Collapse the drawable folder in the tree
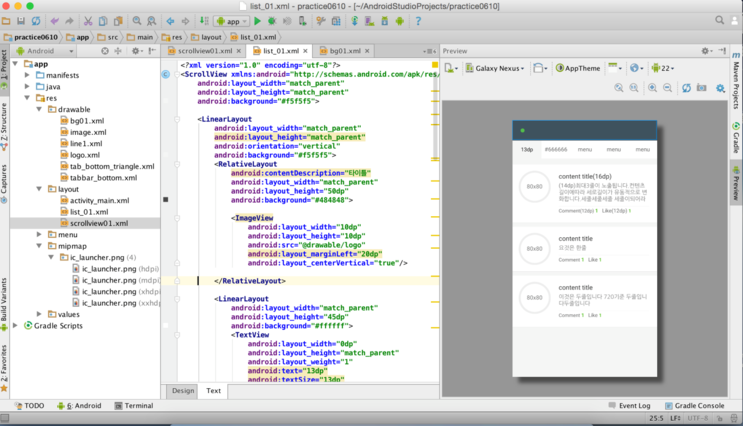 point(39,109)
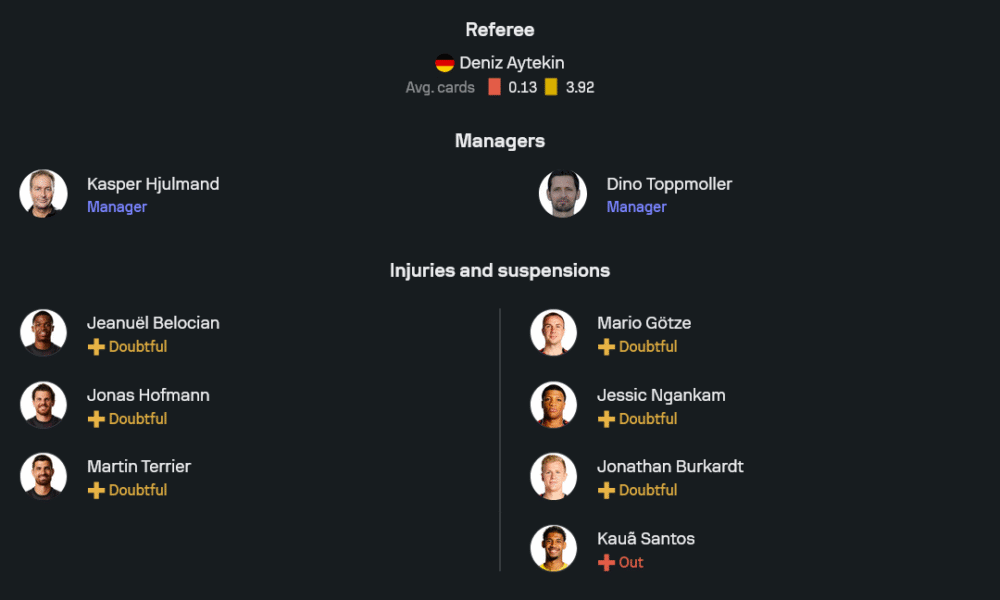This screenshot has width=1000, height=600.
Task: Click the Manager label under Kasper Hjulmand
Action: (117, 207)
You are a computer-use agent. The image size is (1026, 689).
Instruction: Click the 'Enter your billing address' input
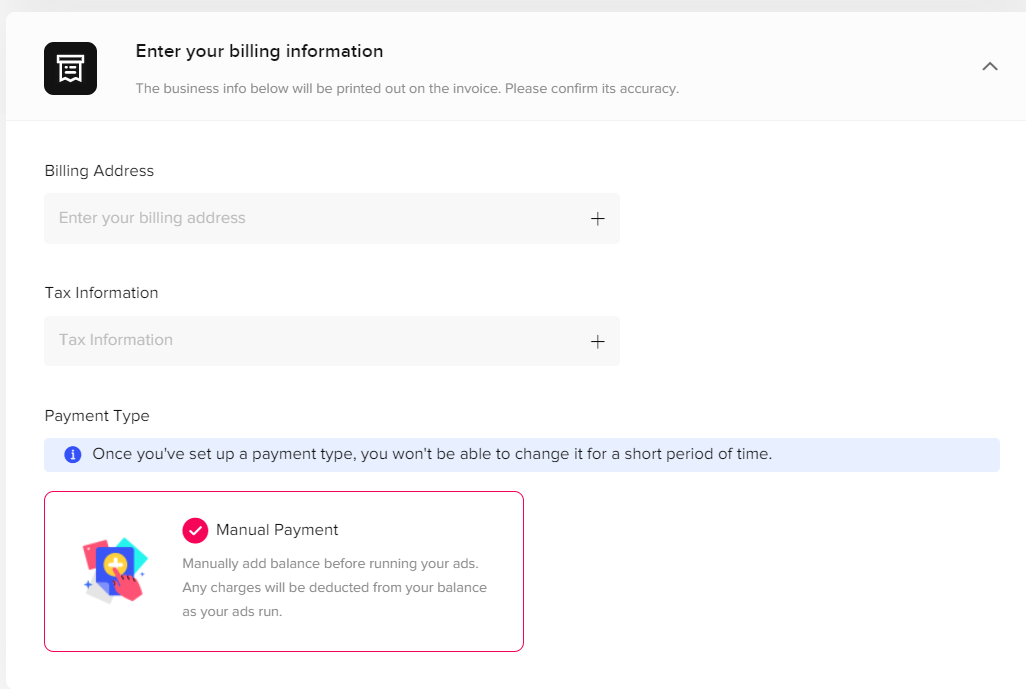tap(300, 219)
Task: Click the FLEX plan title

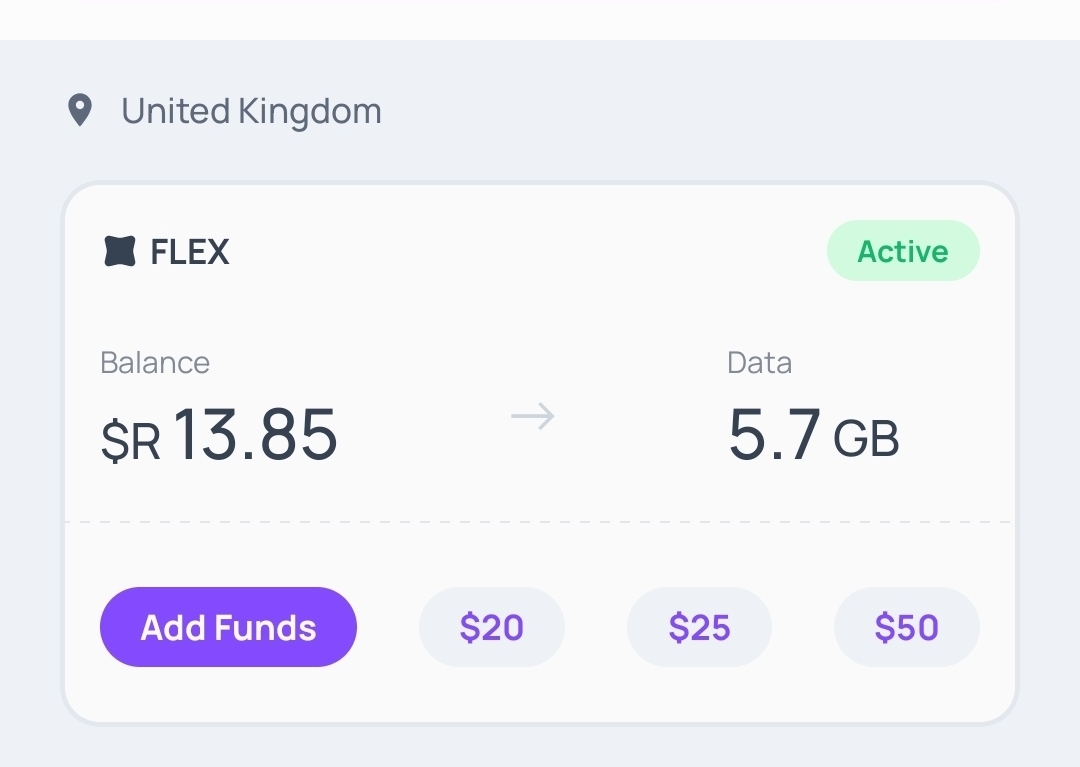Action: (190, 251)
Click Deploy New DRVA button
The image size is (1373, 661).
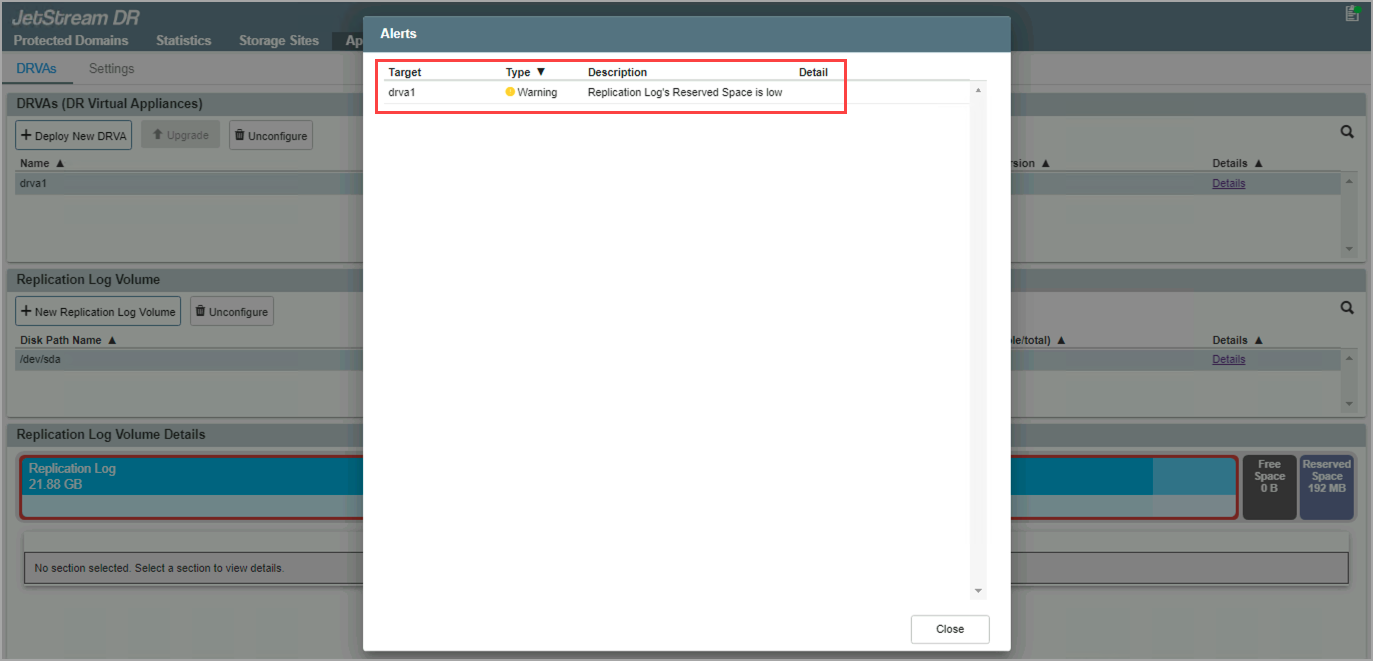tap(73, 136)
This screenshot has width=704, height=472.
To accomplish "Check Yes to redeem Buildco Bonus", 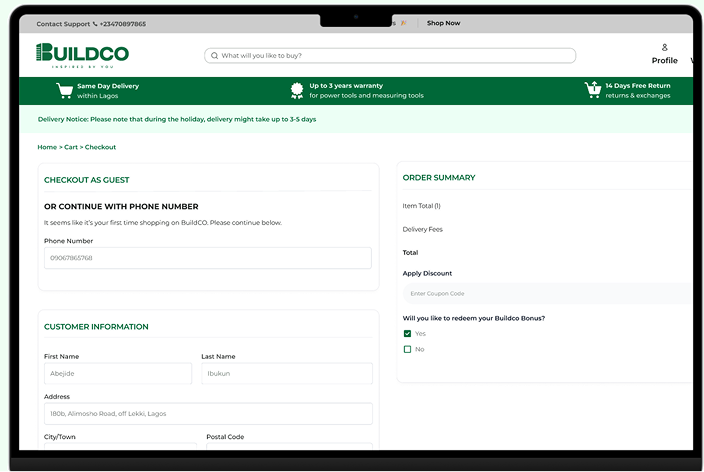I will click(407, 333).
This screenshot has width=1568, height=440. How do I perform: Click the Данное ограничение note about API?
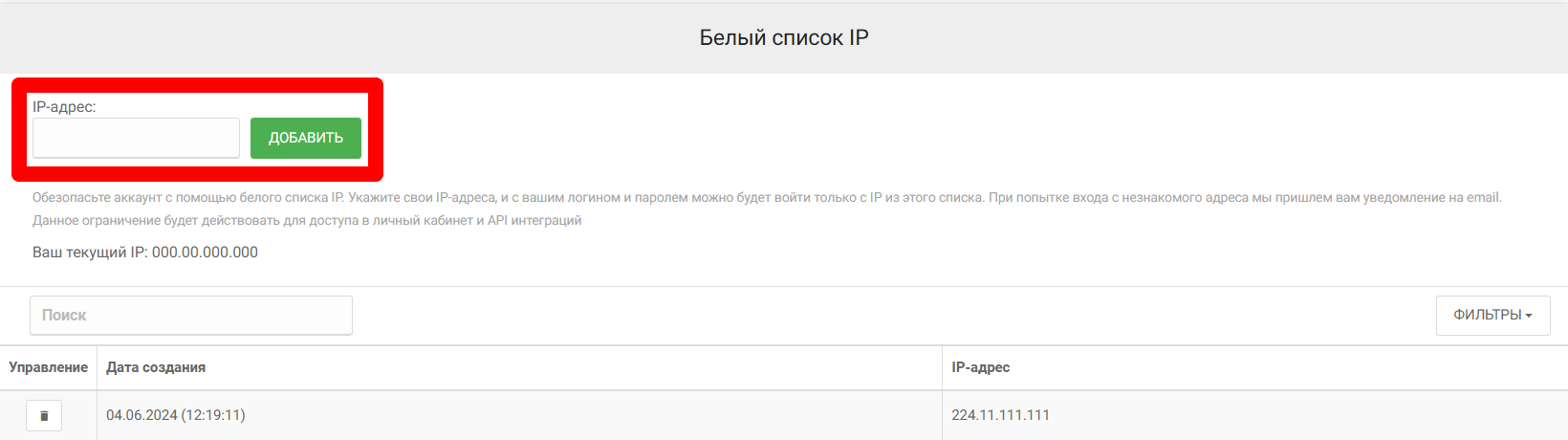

--------------------------------------------------

REQUIRED WORK: Please format the records as a numbered list, from the start of the records through the line with "tap(73, 136)", leaving out blank lines and pictures.

TASK OUTPUT:
1. Collapse the drawable folder in the tree
2.  point(39,109)
3. This screenshot has width=1000, height=600.
4. Task: Click the Manager label under Kasper Hjulmand
5. Action: (117, 207)
6. You are a computer-use agent. The image size is (1026, 689).
7. Instruction: Click the 'Enter your billing address' input
8. tap(300, 219)
9. Task: Click the FLEX plan title
10. Action: (190, 251)
11. Click Deploy New DRVA button
12. The image size is (1373, 661).
13. tap(73, 136)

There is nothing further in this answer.